As preocupações não se esgotam aí, sobretudo tendo em conta que também a Alemanha está a atravessar um momento de grande fragilidade política. No mais recente Conselho Europeu, França e Alemanha apresentaram uma série de alterações à agenda estratégica europeia e “houve muitos líderes muito incomodados com isto”, destaca Borges de Castro. “Mesmo com governos enfraquecidos, continuam a ser dois países muito importantes. E face à possibilidade de uma França paralisada, tudo fica ainda mais difícil.”

Entre as dificuldades a jusante conta-se, por exemplo, o alargamento da UE, agora que as negociações para a adesão da Ucrânia e da Moldova estão a avançar. “Neste momento, a posição de Bardella é contra o alargamento e isso põe em causa o projeto europeu.
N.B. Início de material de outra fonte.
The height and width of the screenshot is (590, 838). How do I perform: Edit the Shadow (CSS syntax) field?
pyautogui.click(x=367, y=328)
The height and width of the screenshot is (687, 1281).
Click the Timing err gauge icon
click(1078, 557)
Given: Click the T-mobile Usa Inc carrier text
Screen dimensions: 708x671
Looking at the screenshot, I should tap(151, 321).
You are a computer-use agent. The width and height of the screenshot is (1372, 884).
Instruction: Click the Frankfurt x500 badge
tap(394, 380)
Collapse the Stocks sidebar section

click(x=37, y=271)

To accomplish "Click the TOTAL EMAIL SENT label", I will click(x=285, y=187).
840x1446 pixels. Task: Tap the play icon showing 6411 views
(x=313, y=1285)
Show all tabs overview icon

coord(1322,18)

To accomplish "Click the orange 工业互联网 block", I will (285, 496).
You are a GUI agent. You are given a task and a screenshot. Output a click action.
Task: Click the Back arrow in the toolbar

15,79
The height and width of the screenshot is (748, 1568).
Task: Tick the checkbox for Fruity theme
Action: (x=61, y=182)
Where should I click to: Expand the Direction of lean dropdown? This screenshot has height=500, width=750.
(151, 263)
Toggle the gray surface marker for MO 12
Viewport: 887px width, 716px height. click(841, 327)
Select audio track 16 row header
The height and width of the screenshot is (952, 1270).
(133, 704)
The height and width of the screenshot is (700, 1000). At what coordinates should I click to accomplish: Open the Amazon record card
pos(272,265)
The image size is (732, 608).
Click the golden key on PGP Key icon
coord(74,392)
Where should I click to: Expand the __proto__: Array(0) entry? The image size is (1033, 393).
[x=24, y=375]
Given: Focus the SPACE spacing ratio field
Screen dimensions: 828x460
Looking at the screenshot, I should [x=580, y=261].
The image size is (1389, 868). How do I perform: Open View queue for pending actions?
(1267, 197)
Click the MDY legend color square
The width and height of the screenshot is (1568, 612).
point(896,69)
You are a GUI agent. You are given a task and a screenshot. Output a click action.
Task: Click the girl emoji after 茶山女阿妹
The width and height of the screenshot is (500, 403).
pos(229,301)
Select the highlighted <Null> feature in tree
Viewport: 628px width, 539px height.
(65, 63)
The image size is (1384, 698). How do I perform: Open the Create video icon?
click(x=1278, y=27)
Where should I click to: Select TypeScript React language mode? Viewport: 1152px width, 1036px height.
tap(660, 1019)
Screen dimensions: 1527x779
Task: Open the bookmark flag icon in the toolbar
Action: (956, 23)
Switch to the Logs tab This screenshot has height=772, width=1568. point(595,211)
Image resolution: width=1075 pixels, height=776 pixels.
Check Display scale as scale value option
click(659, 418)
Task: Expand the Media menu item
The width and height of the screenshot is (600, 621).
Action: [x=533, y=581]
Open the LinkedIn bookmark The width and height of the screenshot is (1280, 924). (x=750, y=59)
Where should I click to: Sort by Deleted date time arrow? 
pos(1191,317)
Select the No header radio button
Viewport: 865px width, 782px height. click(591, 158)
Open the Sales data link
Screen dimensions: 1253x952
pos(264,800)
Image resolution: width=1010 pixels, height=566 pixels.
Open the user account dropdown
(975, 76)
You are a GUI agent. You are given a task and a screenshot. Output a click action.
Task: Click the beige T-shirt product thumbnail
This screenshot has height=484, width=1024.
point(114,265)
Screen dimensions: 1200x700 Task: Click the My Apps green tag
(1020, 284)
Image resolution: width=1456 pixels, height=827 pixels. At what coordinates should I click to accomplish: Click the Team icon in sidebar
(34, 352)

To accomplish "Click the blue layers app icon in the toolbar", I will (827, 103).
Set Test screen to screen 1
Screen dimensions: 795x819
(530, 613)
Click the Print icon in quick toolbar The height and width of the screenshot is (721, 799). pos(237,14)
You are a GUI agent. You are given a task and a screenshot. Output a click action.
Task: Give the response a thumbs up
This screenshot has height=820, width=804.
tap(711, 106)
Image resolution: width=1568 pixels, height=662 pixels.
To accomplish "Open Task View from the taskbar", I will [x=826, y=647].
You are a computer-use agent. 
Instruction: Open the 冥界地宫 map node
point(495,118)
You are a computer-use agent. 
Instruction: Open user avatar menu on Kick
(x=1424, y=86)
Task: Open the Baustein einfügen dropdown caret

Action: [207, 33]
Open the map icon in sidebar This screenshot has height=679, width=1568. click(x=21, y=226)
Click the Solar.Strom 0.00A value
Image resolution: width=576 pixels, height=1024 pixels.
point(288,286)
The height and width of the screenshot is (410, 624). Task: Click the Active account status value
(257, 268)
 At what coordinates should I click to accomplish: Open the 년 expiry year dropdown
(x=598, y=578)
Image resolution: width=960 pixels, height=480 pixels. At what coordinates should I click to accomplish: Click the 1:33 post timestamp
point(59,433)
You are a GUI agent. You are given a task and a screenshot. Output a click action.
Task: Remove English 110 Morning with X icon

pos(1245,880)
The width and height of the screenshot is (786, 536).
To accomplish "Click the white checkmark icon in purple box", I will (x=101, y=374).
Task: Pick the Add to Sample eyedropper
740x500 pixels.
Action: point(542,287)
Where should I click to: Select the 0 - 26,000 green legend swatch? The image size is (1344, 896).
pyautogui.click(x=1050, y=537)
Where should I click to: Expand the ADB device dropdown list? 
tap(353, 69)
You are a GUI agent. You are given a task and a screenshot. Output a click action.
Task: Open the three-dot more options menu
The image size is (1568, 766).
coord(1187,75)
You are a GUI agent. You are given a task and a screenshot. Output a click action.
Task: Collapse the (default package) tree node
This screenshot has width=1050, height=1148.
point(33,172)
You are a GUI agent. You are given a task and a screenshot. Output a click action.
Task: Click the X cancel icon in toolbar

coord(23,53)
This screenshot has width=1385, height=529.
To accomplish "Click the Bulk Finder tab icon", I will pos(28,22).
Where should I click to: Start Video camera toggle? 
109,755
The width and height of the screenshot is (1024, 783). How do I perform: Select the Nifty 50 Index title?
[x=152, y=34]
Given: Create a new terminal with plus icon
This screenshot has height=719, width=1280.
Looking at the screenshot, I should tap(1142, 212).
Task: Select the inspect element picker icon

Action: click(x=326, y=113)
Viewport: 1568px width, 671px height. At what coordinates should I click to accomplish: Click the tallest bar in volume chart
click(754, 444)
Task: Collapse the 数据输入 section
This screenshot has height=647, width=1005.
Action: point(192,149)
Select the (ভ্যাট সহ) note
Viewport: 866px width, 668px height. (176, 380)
Num futuro governo poderá usar isso para exigir algo em troca, como mais restrições à imigração, sabemos que o RN quer enfraquecer as medidas estruturais do funcionamento da UE no que toca às liberdades fundamentais…”

No imediato, as primeiras provas de uma França ingovernável podem chegar já no final do verão. “Quem é que vai indicar o próximo comissário francês?”, questiona Borges de Castro. “O presidente Macron diz que é ele, Bardella diz que é ele… Enfim, é o tipo de conflitos que vão seguramente surgir se o RN formar governo. Do ponto de vista prático, é o presidente da república que vai ao Conselho Europeu, que está lá a determinar as orientações estratégicas de França, mas depois às formações europeias vão os ministros do governo, que não têm de votar como o presidente. Há aqui o potencial para criar conflitos institucionais. O risco de um governo Bardella torturar a agenda de política externa do presidente é muito grande.”

Mesmo sendo o máximo responsável pela política externa de França, “Macron tem uma margem muito limitada, é ele quem vai ao Conselho Europeu mas vai ter de levar Bardella ao lado”, acrescenta Francisco Seixas da Costa. “Quando há coabitação em França, quem fala? Normalmente é o presidente, mas isto porque no passado, em todas as coabitações – e eu assisti a algumas ao vivo –, não havia uma contradição profunda em matérias europeias e internacionais entre o presidente e o primeiro-ministro. Nesta pode haver, pode de facto ser uma situação-limite desse ponto de vista. E aí voltamos à grande questão: será que pode haver um cenário de criação de um governo para salvar França?” As respostas só vão chegar depois de 7 de julho.